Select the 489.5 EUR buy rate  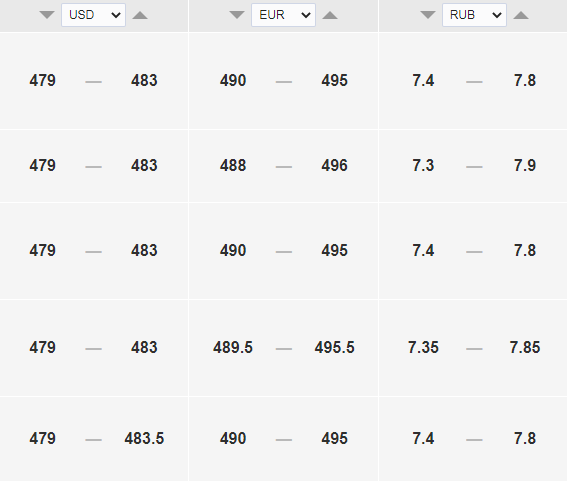tap(233, 348)
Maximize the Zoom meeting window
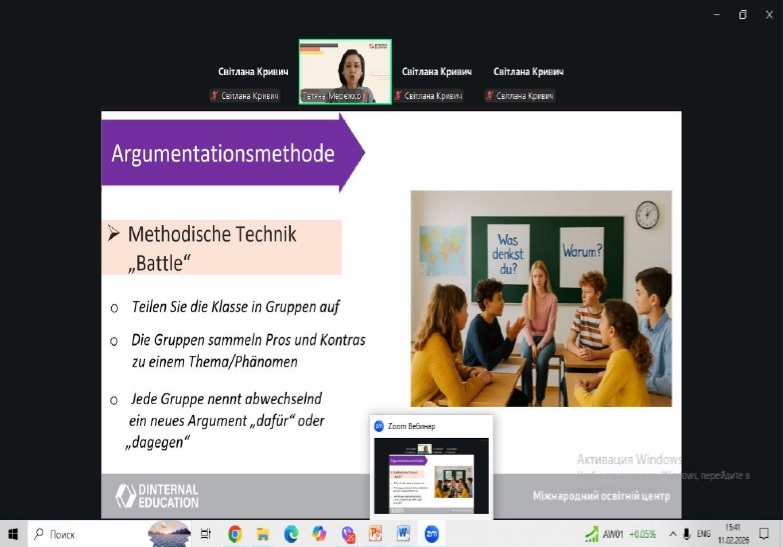783x547 pixels. (x=743, y=14)
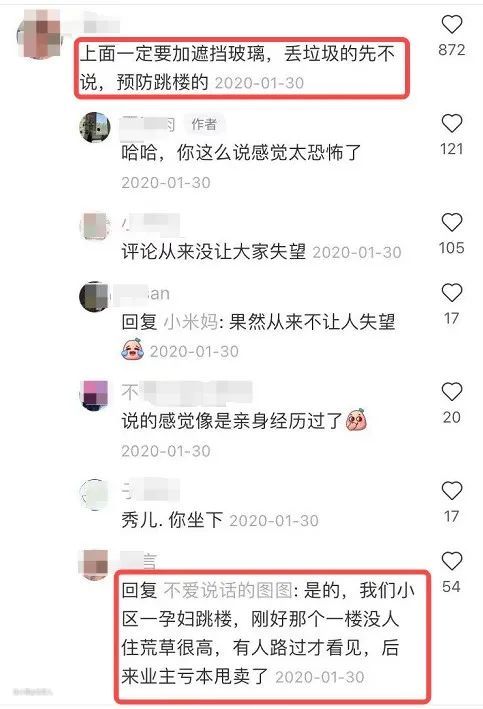Tap heart on comment with 105 likes
Image resolution: width=483 pixels, height=709 pixels.
[x=452, y=222]
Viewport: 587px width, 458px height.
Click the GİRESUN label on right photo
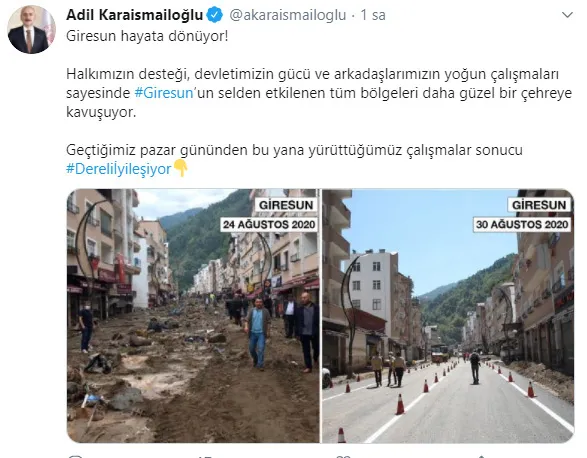(539, 205)
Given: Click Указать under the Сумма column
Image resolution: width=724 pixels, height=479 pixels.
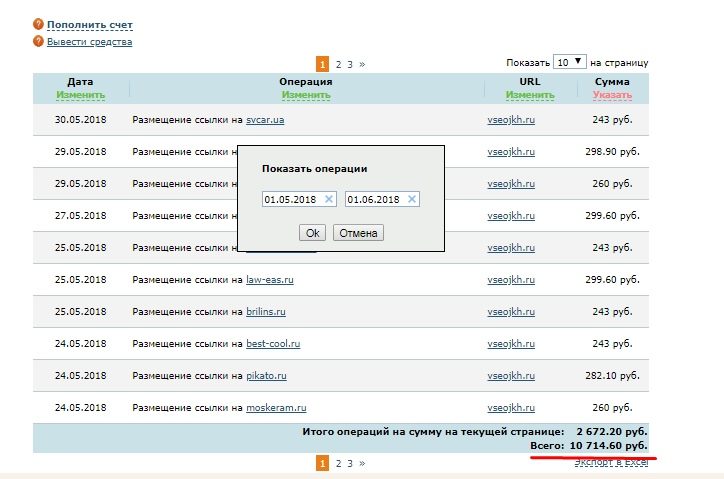Looking at the screenshot, I should (x=612, y=95).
###
### The task
Everything from the line containing "Image resolution: width=724" through the last line of the entries is to be output exactly as written, minus any pictures.

### Problem solution
Image resolution: width=724 pixels, height=479 pixels.
Looking at the screenshot, I should (x=612, y=95).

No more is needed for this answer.